Chávez, o presidente desaparecido
Venezuela está estranhamente sem saber como está o líder da nação
Internacional|Do R7
No dia 10 de janeiro, enquanto Hugo Chávez estava acamado em um hospital em Havana, ele tomou posse simbolicamente como o novo presidente da Venezuela em uma cerimônia no país. A multidão que compareceu a sua festa de posse virtual se comoveu até as lágrimas com uma gravação de Chávez cantando o hino nacional. O país está passando pela circunstância muito estranha de estar com e sem o seu líder; ele não está presente, mas a sua voz resiste.
Da UTI, o presidente "continua a desempenhar suas obrigações"; ele dá ordens e envia beijos para as crianças.

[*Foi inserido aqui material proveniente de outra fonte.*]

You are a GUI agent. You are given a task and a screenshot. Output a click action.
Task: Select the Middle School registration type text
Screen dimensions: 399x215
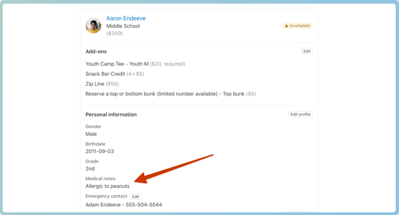tap(123, 26)
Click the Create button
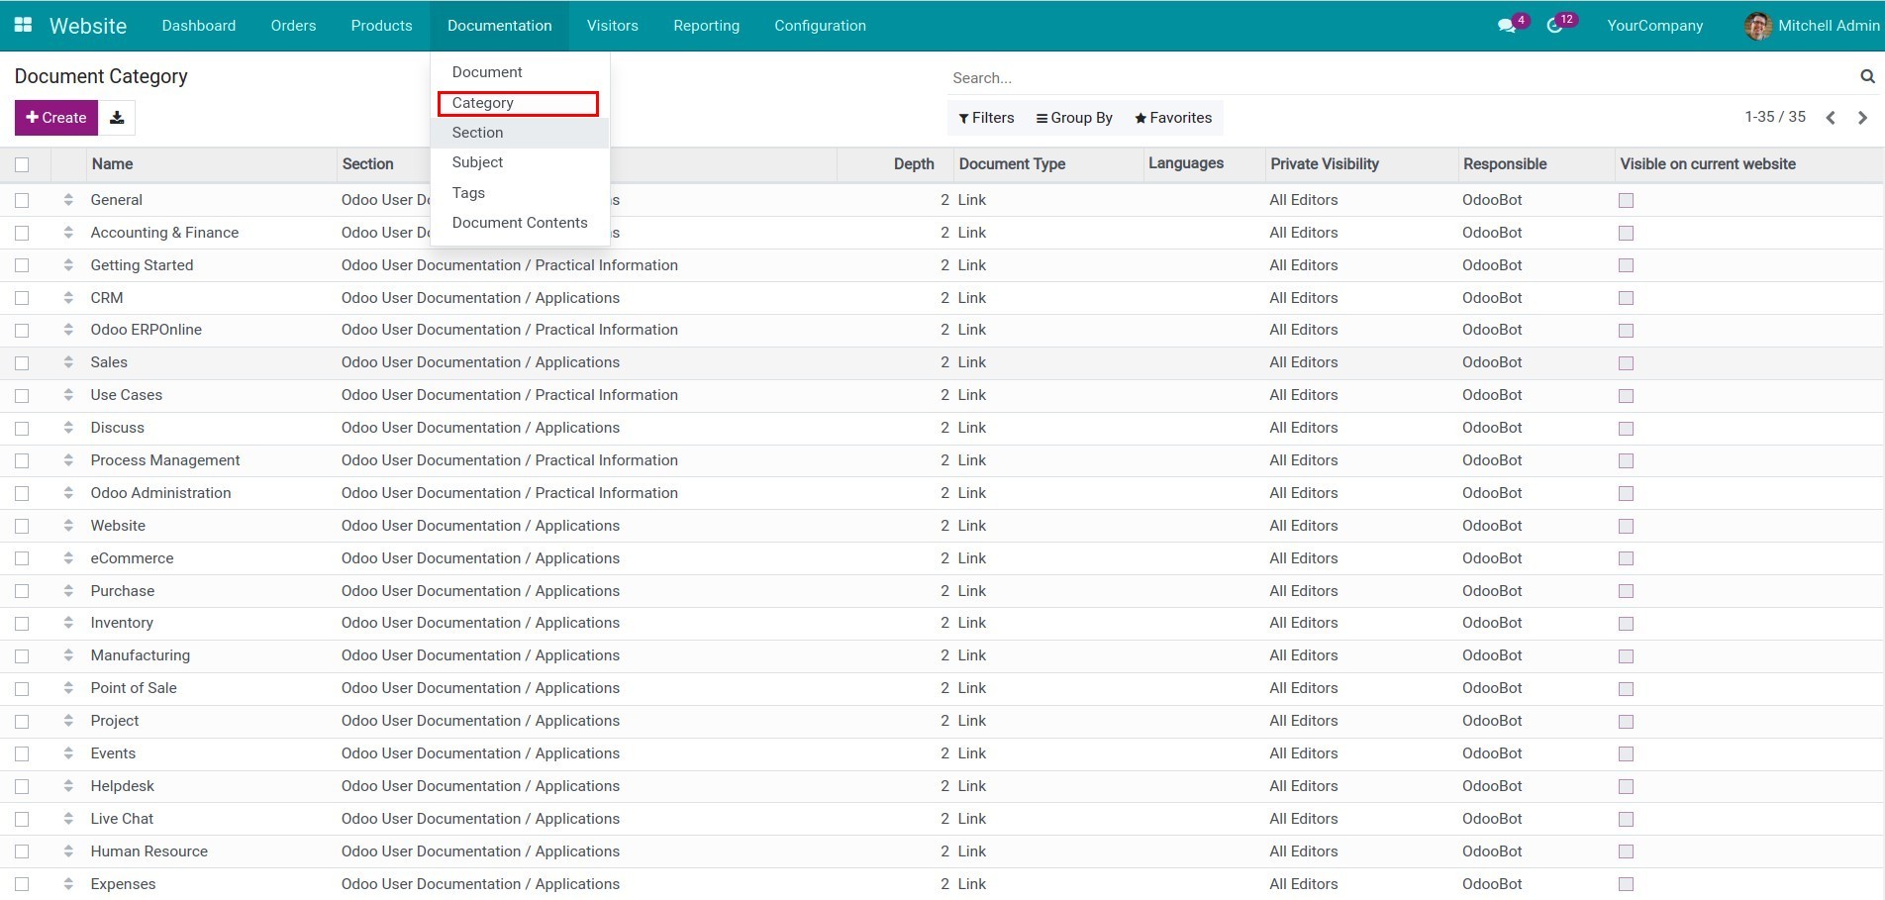Viewport: 1885px width, 900px height. (x=55, y=118)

Isto é o que o seu vice-presidente diz. Segundo o Tribunal Superior, o Congresso não pode considerá-lo ausente, pois não importa o quão doente ele esteja, apenas o próprio Chávez tem autoridade para se declarar ausente. A oposição está exigindo um "atestado de vida" – a prova de que ele ainda está vivo, como se ele fosse uma vítima de sequestro. Dia após dia, nas ruas, no Twitter, o presidente morre e ressuscita. Mas esse não é um romance de realismo mágico.
Após 14 anos como presidente, Chávez controla todos os poderes públicos: o Legislativo, o Tribunal Superior, a Promotoria Pública, sem falar da indústria petrolífera. De todos que tiveram mandatos desde o fim da ditadura militar em 1958, ninguém concentrou o poder tanto quanto Chávez.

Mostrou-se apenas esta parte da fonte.